──────── Dataset
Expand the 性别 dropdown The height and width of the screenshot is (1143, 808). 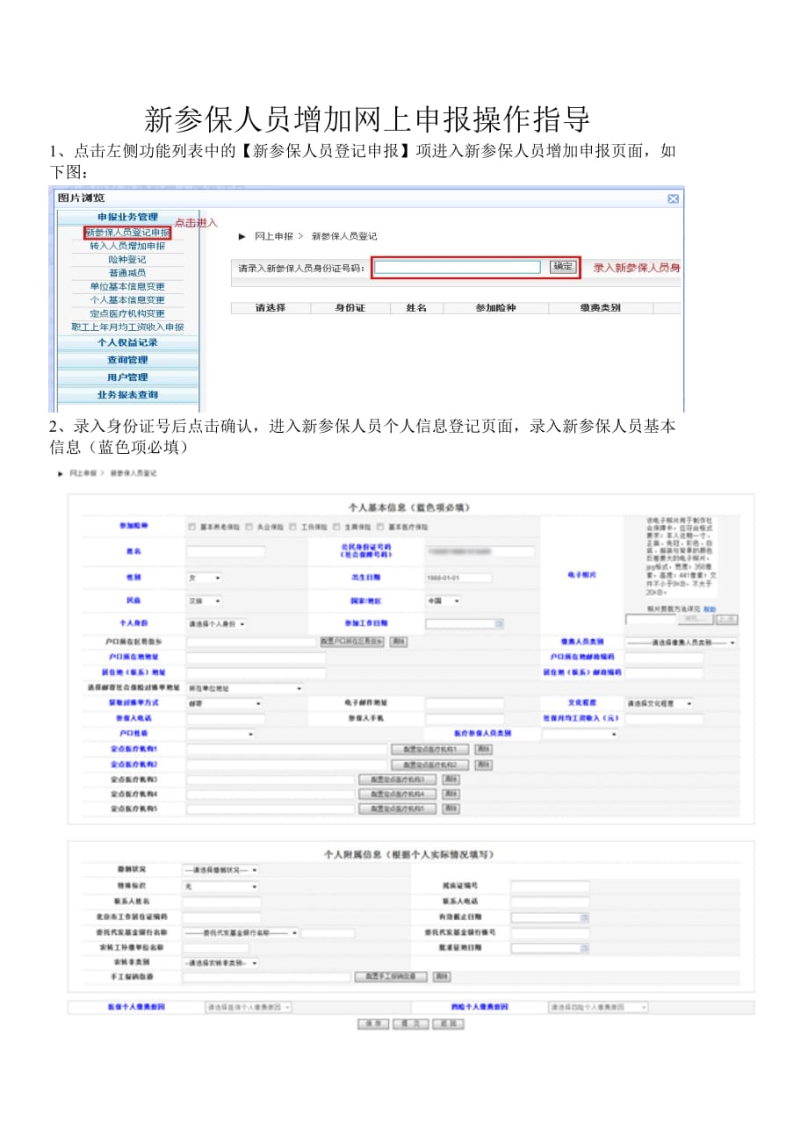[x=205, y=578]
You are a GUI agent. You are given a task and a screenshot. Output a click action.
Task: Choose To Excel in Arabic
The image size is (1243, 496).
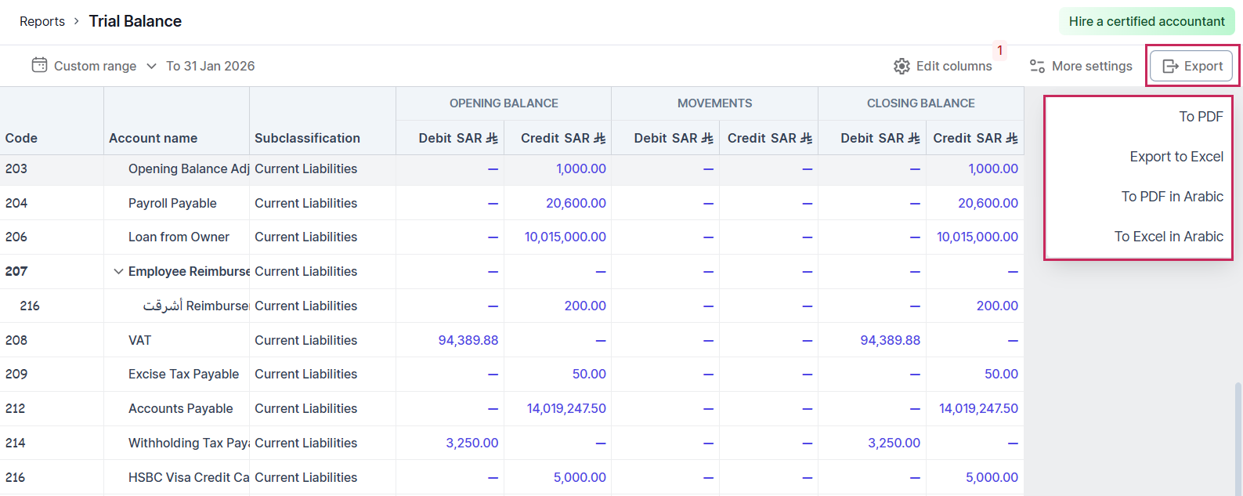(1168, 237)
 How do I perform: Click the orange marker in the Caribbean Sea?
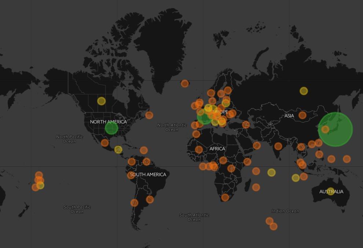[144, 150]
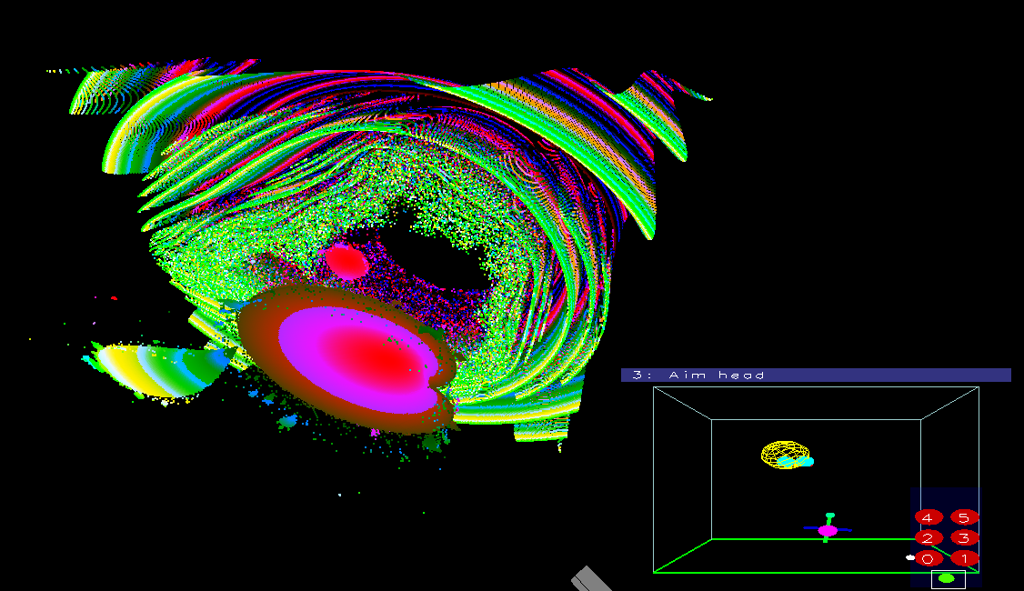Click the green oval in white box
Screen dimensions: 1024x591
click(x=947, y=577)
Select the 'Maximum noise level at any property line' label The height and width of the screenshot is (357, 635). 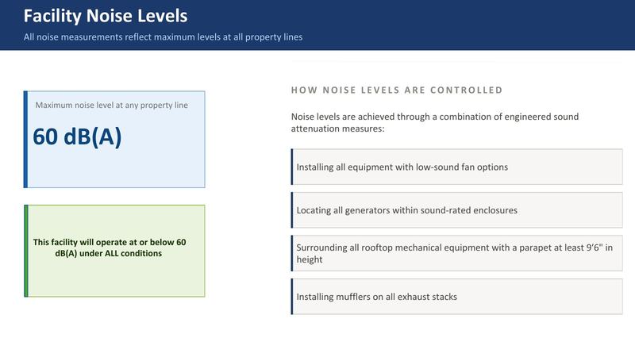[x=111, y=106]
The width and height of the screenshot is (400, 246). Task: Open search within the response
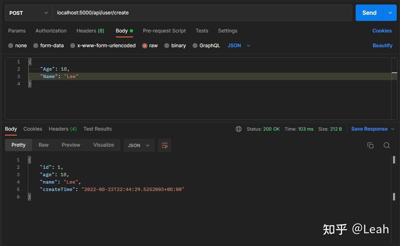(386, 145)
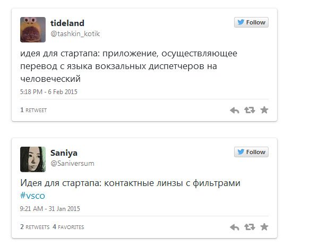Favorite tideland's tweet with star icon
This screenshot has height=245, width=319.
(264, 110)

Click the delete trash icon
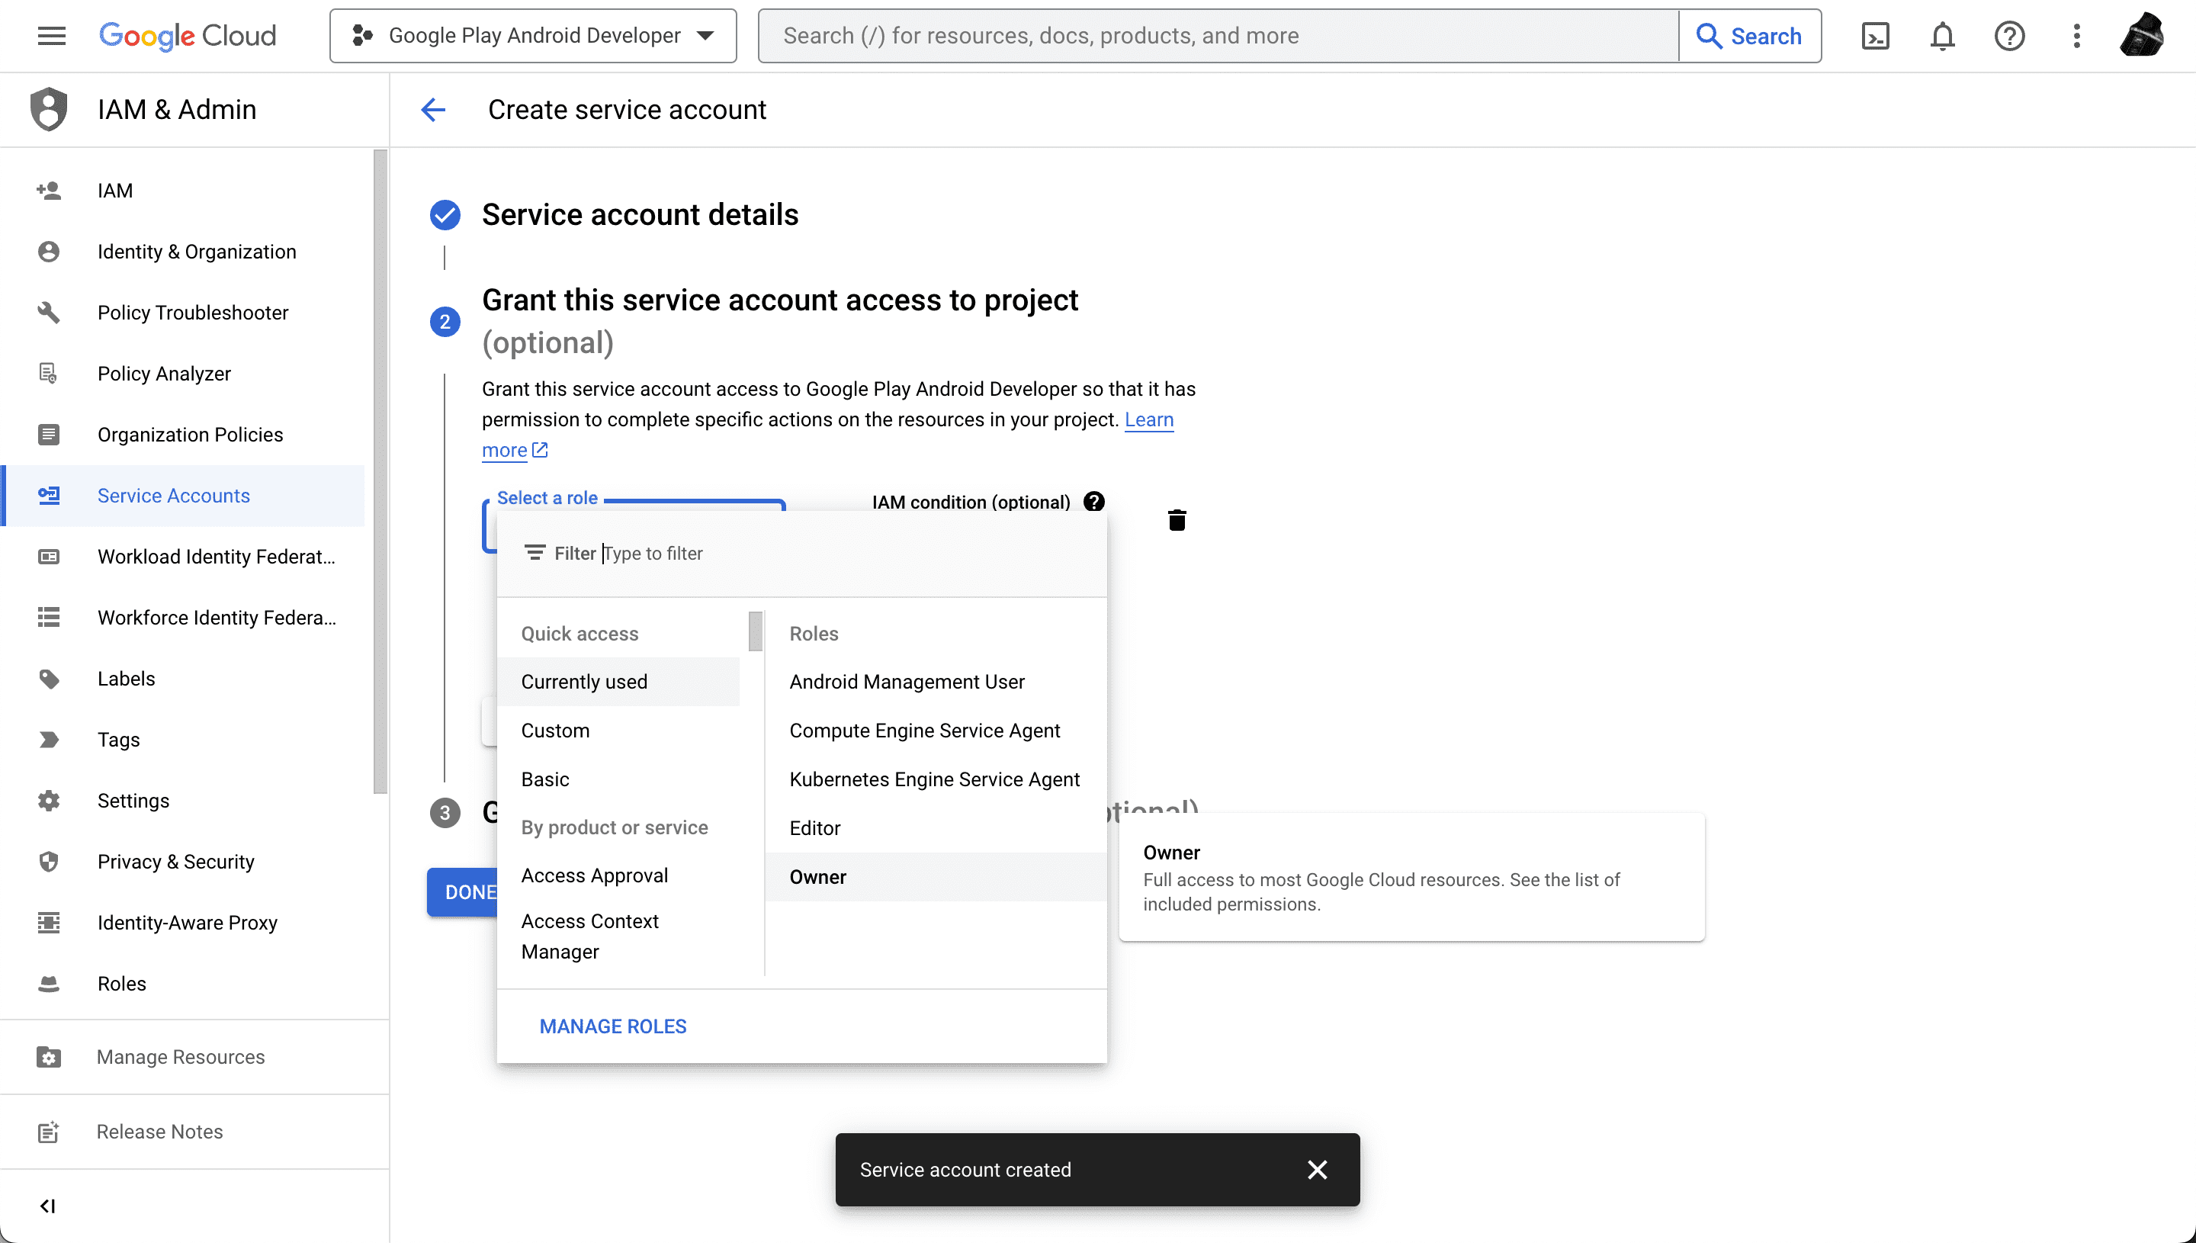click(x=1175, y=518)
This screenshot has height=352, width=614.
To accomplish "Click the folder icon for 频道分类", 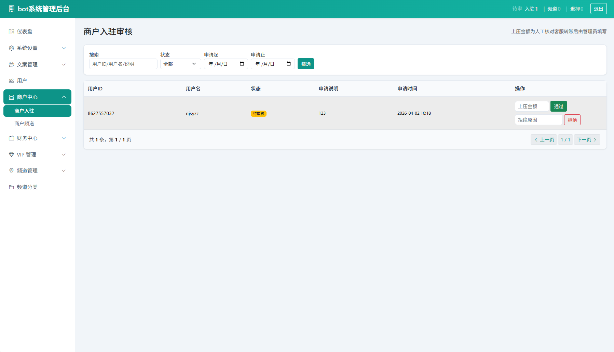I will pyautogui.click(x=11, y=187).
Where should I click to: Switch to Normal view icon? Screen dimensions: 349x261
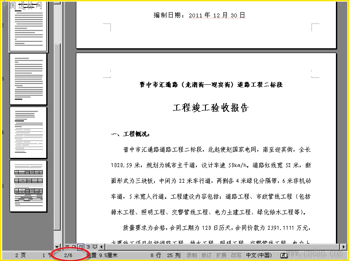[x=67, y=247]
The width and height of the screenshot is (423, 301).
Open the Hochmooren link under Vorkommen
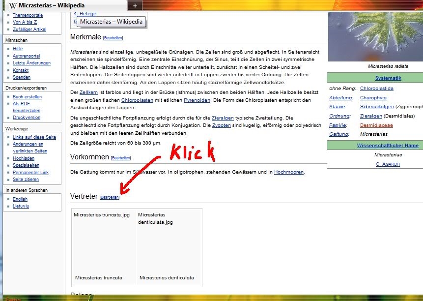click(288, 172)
────────────────
** Task objective **
Pictures must be left out of the answer, which should be exactly the lines from the one holding "The width and height of the screenshot is (423, 301)." through the last line of the entries above, both included; please add nothing.

** Output of the exercise **
The width and height of the screenshot is (423, 301).
Open the Hochmooren link under Vorkommen
click(288, 172)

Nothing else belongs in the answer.